From the perspective of a U.S. high school student interested in pursuing computational linguistics in college, inspired by African Next Voices, here are some final thoughts and conclusions:

  • Impactful Career Path: Computational linguistics offers a unique opportunity to blend language, culture, and technology. For a student like me, the African Next Voices project highlights how this field can drive social good by preserving underrepresented languages and enabling AI to serve diverse communities, which could be deeply motivating.
  • Global Relevance: The project underscores the global demand for linguistic diversity in AI. As a future computational linguist, I can contribute to bridging digital divides, making technology accessible to millions in Africa and beyond, which is both a technical and humanitarian pursuit.
  • Skill Development: The work involves collaboration with native speakers, data annotation, and AI model training/evaluation, suggesting I’ll need strong skills in linguistics, programming (e.g., Python), and cross-cultural communication. Strengthening linguistics knowledge and enhancing coding skills could give me a head start.
  • Challenges and Opportunities: The vast linguistic diversity (over 2,000 African languages) presents challenges like handling oral traditions or limited digital resources. This complexity is exciting, as it offers a chance to innovate in dataset creation and bias mitigation, areas where I could contribute and grow.

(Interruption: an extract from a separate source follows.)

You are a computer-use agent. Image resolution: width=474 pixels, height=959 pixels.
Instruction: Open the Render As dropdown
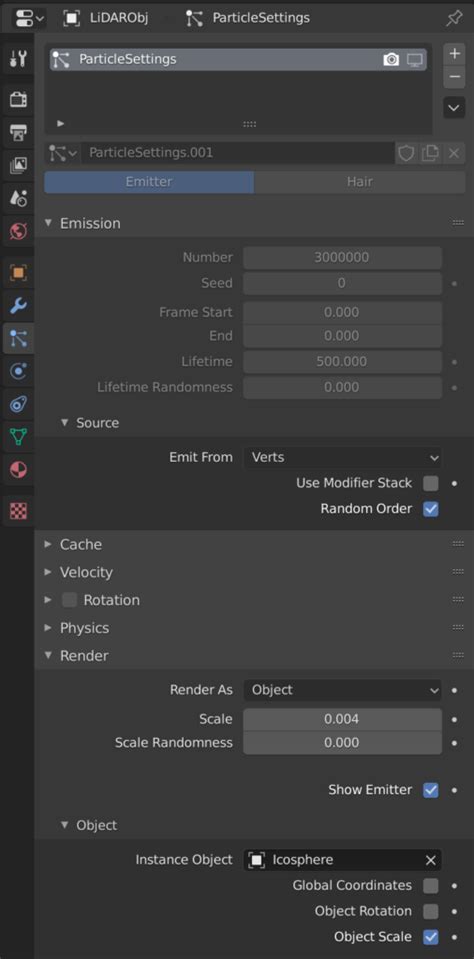point(343,690)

  • Inspiration for Study: The focus on real-world applications (such as healthcare, education, and farming) aligns with my interest in studying computational linguistics in college and working on inclusive AI that serves people.

In short, as a high school student, I can see computational linguistics as a field where I can build tools that help people communicate and learn. I hope this post encourages you to look into the project and consider how you might contribute to similar initiatives in the future!